- Type: Identity document
- Issued by: Philippines

= Community Tax Certificate =

Philippine identity document

A community tax certificate (Filipino: sertípiko ng buwís pampámayanan) or sédula (from Spanish cédula), sometimes confused as residence certificate, is a legal identity document in the Philippines. Issued by cities and municipalities to all persons that have reached the age of majority and upon payment of a community tax, it is considered a primary form of identification in the Philippines alongside the driver's license and the passport, and is one of the closest, single documents the country has to a national system of identification. The Community Tax Certificate does not act as a residence certificate which is instead covered by the Barangay Certification/Barangay Clearance.

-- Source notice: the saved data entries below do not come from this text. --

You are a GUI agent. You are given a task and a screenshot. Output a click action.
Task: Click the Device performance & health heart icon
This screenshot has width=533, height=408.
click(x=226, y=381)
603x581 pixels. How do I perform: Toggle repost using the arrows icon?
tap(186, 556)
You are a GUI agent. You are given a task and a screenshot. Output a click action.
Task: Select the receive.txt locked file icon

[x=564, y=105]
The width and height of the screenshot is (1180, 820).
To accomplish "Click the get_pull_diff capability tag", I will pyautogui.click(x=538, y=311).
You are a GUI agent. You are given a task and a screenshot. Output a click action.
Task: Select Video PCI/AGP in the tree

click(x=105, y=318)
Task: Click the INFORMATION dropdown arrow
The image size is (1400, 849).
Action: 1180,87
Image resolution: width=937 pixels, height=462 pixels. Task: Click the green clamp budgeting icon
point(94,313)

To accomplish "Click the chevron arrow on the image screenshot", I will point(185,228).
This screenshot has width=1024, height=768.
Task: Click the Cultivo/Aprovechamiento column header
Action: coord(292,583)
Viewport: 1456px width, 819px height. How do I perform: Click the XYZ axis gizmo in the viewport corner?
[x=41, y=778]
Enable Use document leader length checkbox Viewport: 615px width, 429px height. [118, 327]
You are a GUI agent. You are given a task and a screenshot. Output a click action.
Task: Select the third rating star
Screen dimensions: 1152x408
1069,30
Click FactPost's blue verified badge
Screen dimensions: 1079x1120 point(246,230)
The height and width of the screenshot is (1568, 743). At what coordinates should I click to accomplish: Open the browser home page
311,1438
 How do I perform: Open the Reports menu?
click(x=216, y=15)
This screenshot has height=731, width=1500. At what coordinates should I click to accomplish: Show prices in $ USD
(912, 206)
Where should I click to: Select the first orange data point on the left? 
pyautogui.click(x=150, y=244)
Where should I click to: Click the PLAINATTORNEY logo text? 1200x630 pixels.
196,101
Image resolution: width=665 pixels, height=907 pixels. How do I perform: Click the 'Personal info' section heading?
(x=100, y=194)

The Philippine national government's current power to levy community taxes and issue accompanying certificates through local government units is by virtue of Article 6 of the 1991 Local Government Code.

==History==
The history of the community tax certificate entails three incarnations dating back to Spanish colonial times. Introduced in a 19th-century reform of the tax system which followed the Revolt Against the Tribute of 1589 which scrapped the system of tribute, as well as subsequent tax reforms, the cédula was issued to all indios or natives between the ages of 18 and 60 upon payment of a residence tax of eight reales or its equivalent in goods, and was paid annually. This tax was later increased to fifteen reales. When the peso fuerte was introduced in 1854, the residence tax became one peso fuerte and seven reales.

The Residence Certificate is commonly mistaken for Community Tax Certificate, when it is the form more commonly known as a Barangay Clearance.

The cédula would play an important role in the Philippine Revolution, when Andrés Bonifacio and fellow members of the Katipunan tore up their cédulas in defiance of Spanish rule during a meeting in Balintawak (present-day Quezon City). This would be known as the Cry of Pugadlawin and ignited the beginning of the Philippine Revolution.

The residence tax, and in turn, the cédula, were abolished by occupying American forces. No such tax would be imposed again until January 1, 1940, when Commonwealth Act No. 465 went into effect, mandating the imposition of a base residence tax of fifty centavos and an additional tax of one peso based on factors such as income and real estate holdings. Payment of this tax would merit the issue of a residence certificate, while persons ineligible for paying may be issued a certificate for twenty centavos. Corporations were also subject to the residence tax.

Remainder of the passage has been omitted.